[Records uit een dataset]
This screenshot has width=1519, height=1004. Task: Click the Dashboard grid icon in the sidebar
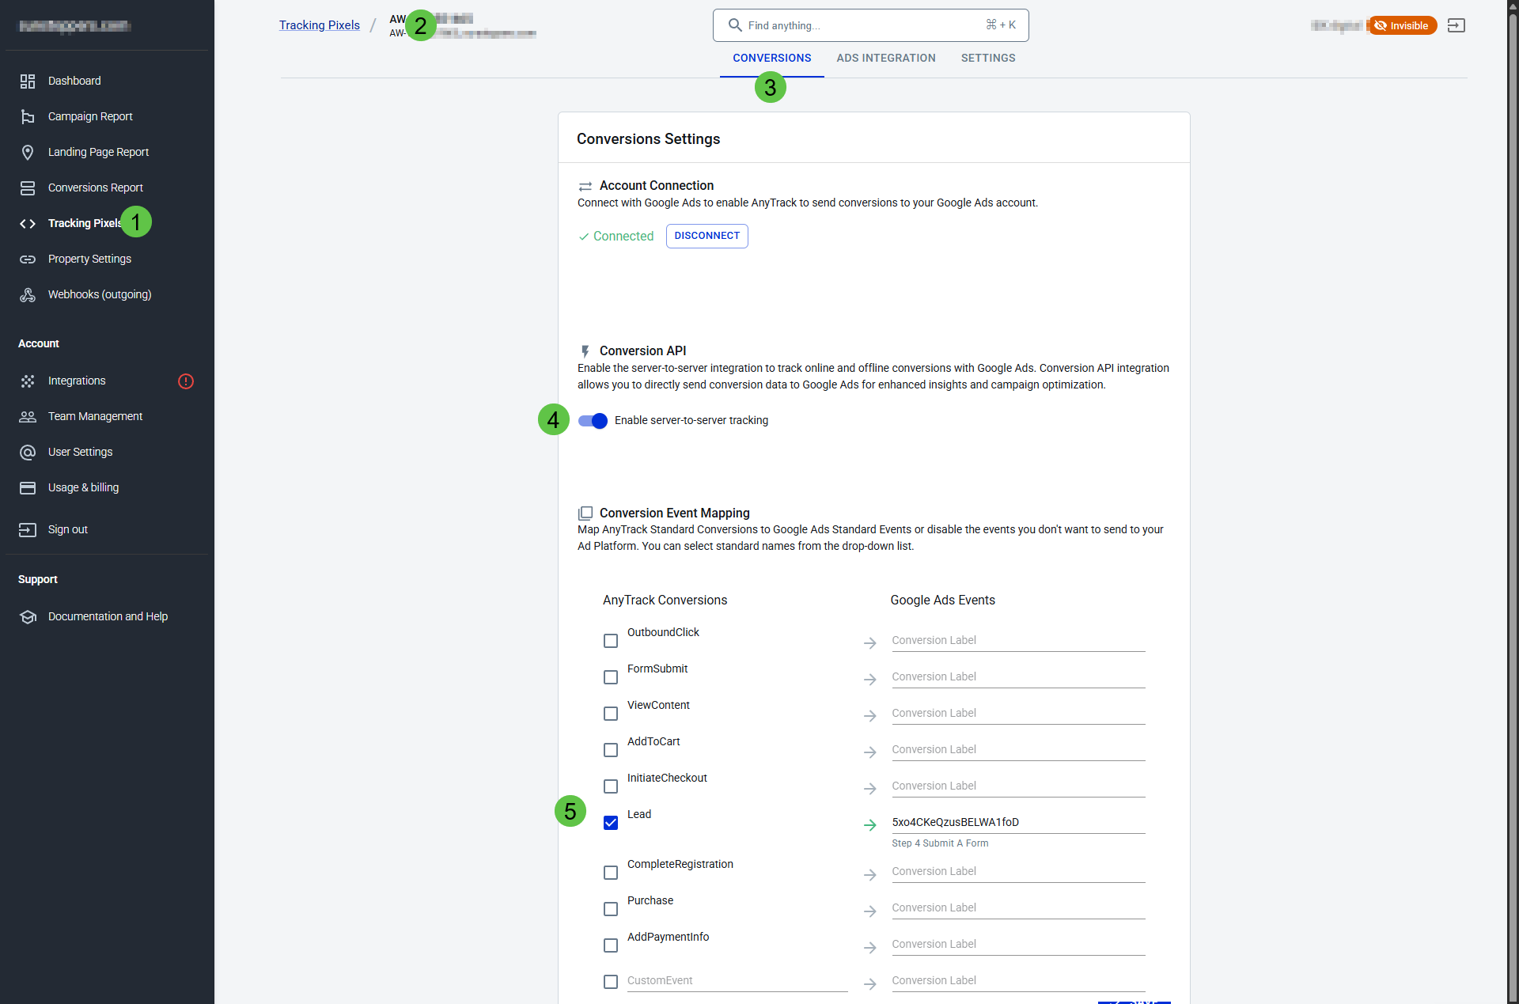point(28,81)
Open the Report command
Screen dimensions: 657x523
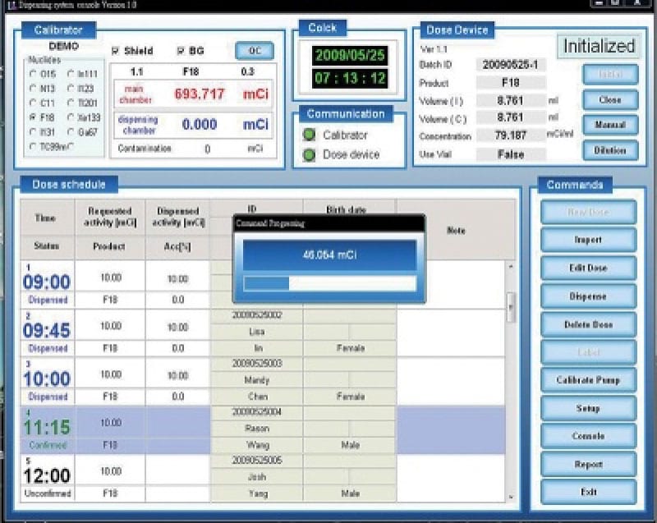point(587,464)
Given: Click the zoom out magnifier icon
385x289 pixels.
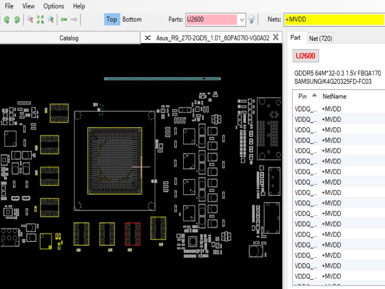Looking at the screenshot, I should click(x=30, y=19).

◆ OPDRACHTVEREISTEN
Herschrijf alle records hierboven en vervang daarin "icon" door "symbol", zonder verder iets te wijzigen. Laat de afbeeldingen weg uit uw antwoord.

◆ UITVOER
This screenshot has width=1519, height=1004. Task: Click the Dashboard grid symbol in the sidebar
point(28,81)
Open the Report command
Screen dimensions: 657x523
point(587,464)
Given: Click the zoom out magnifier symbol
385x289 pixels.
Looking at the screenshot, I should click(x=30, y=19).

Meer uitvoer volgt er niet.